How to complete this task:
Of the entries below, return exactly those lines that fall between the one containing "Screen dimensions: 1024x576" and the one containing "Open Task Manager from the Win+X menu", the two end lines included.

Provided records:
++++++++

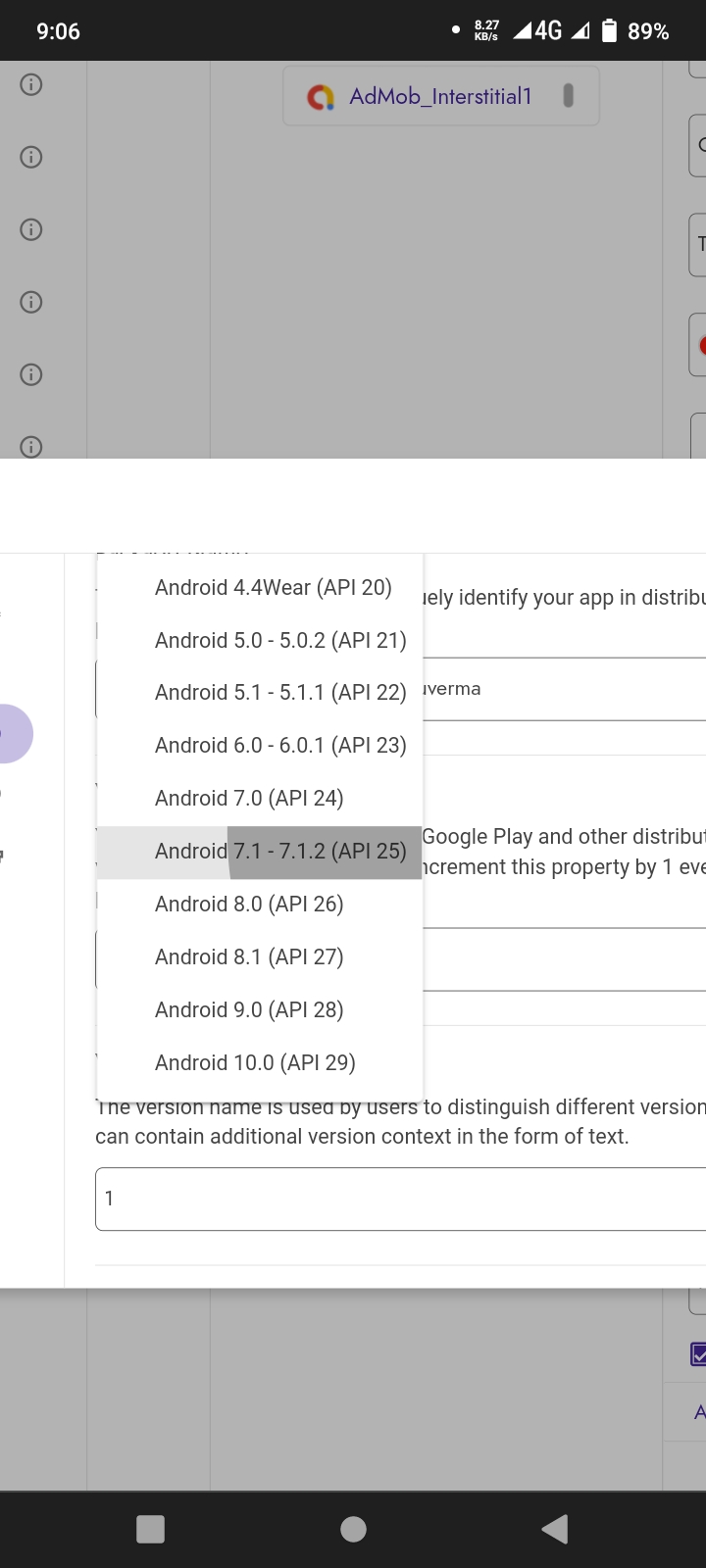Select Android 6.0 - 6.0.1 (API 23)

++++++++

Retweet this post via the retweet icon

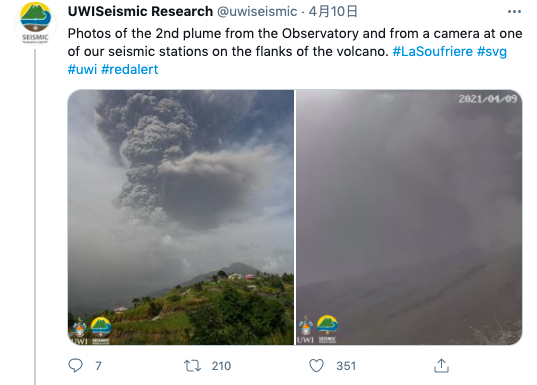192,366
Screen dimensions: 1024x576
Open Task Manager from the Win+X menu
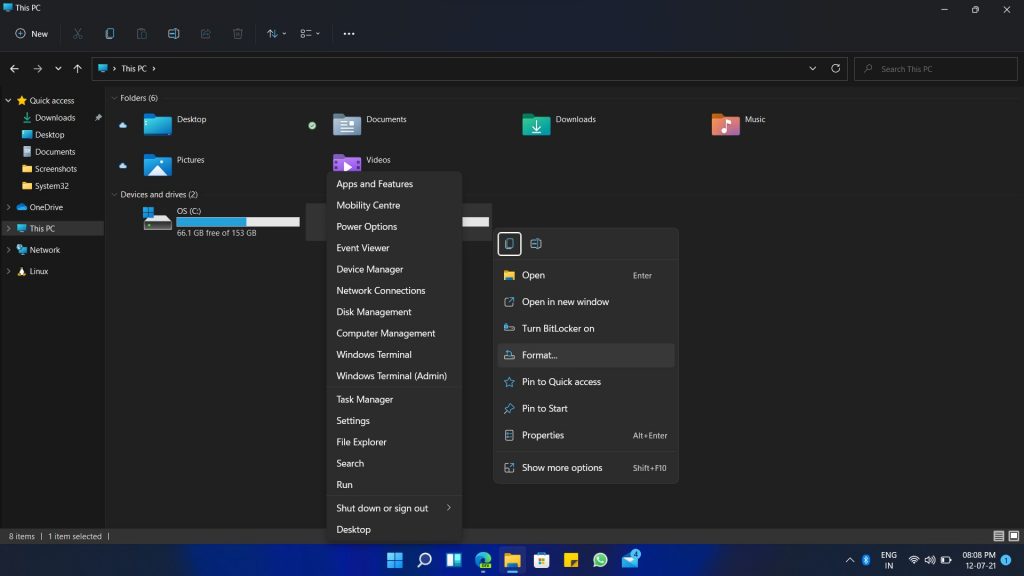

++++++++

Solution:
Screen dimensions: 1024x576
Open Task Manager from the Win+X menu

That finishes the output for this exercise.